** SUPPLIED DATA **
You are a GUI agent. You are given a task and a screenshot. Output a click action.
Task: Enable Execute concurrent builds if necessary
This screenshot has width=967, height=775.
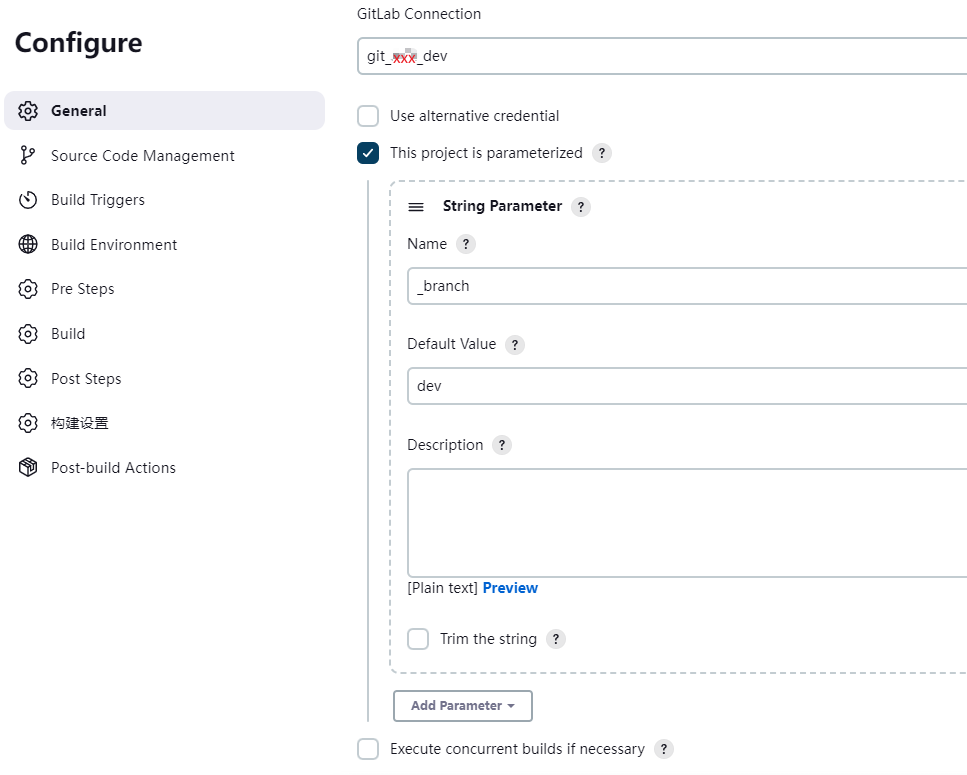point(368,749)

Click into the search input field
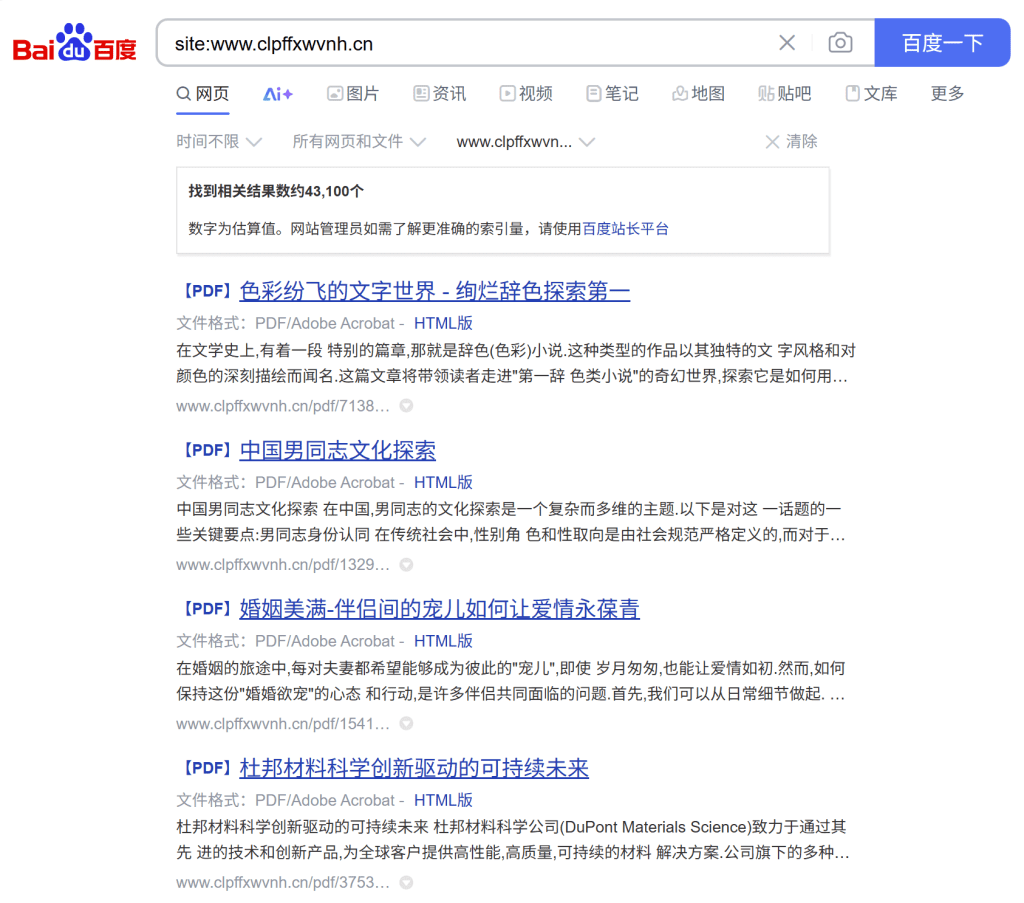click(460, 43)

** TASK GOAL **
Give back each entry exactly as it appears. Leave pictures out.

** EXERCISE SOLUTION **
You are a GUI agent. You are given a task and a screenshot. Output a click action.
Task: Enable Execute concurrent builds if necessary
This screenshot has width=967, height=775.
point(368,749)

Click into the search input field
click(460, 43)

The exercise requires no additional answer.